The response from some on the right? Breitbart described the "seizure of bank customer cash." A podcast at Red State declared the deal to be "similar to Obama’s GM takeover." One Tea Party news site lamented the losses of the larger deposit-holders. The Tea Party Patriots dubbed it "Cyprus’s suicide pact", writing:

Like in America, the [financial] sector then used government force to escape the effects of their errors. Unlike in America, they didn’t settle for bailouts from taxpayer dollars – they seized customer’s assets to pay for their mistakes.

At least one traditional conservative outlet was very much on board with the plan. Even before the deal was announced, the Wall Street Journal endorsed the final deal. So what makes the Tea Party different? And what would Tea Party conservatives have wanted to see?

The simple answer to the second question is that they — like most Americans, probably — would want "the banks" to pay the cost. There is a lot of sense in this argument, and the point can very much be made that American banks paid very little price for their huge mistakes. But if we remember nothing else from the campaign of Mitt Romney, it's that those corporations are comprised of people. The bankers in Cyprus don't have enough to cover the losses; if they did, any run on the bank would have looked very different. Any money the bank might have comes from equity and deposits. And those deposits are owed to the customers — customers who, in essence, invested in the banks. Both the banks and the people are getting some benefit from the proposed plan.

The simple answer to the second question above is that the Tea Party is a political movement, not an economic one. Suggesting that big government in Europe is on the side of banks allows conservatives to malign both big government and banks — and, by extension, the head of the United States' big government. The Journal's support of the Cyprus plan reflects its institutional interests: business and economic leadership.
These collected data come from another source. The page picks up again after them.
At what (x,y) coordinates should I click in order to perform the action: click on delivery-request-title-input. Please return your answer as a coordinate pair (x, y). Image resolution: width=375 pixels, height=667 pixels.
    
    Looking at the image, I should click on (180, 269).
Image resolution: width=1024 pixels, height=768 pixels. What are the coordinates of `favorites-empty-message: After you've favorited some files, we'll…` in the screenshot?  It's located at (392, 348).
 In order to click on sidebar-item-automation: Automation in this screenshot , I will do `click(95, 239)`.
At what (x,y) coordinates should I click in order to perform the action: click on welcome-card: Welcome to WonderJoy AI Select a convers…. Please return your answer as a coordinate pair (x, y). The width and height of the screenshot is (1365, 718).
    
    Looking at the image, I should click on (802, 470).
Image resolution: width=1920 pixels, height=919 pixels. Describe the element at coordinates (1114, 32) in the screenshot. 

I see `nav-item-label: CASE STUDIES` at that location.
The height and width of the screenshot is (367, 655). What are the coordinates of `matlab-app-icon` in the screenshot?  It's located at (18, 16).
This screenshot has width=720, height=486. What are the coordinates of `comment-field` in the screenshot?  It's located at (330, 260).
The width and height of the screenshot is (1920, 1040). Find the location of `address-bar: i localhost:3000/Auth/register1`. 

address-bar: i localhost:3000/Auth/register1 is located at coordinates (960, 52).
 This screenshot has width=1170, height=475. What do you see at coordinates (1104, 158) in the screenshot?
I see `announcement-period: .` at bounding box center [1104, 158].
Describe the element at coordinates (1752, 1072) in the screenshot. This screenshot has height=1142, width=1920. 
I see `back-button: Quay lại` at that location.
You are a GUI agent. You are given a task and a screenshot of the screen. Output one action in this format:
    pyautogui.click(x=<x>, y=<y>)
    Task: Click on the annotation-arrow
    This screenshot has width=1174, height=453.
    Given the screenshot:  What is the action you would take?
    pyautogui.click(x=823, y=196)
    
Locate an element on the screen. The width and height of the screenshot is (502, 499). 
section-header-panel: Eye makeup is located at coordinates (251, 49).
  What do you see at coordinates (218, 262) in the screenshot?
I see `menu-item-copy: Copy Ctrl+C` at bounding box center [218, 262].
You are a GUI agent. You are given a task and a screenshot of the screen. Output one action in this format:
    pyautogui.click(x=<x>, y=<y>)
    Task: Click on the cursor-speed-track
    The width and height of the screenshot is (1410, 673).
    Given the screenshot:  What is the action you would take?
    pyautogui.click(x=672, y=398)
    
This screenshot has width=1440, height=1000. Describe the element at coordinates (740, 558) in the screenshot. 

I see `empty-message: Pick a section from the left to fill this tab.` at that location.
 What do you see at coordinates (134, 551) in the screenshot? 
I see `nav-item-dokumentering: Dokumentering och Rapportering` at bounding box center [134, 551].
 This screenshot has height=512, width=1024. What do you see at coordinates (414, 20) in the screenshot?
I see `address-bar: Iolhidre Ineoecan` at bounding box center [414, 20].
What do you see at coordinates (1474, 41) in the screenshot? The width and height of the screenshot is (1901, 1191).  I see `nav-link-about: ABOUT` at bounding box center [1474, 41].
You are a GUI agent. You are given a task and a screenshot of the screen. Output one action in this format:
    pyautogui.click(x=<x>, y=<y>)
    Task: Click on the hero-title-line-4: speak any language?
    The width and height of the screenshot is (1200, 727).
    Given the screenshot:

The Tea Party is not similarly encumbered. Its knees can jerk freely.

What's happening in Cyprus isn't a bailout. It is a complex, difficult attempt to protect a national economy from the collapse of two large, completely broke banks. It is not and could never be a perfect reflection of the American fiscal crisis. But it still offers insight. Had President Bush suggested a similar deal for large American banks — though they were never in as bad a shape as Cyprus' — how would members of the Tea Party have responded?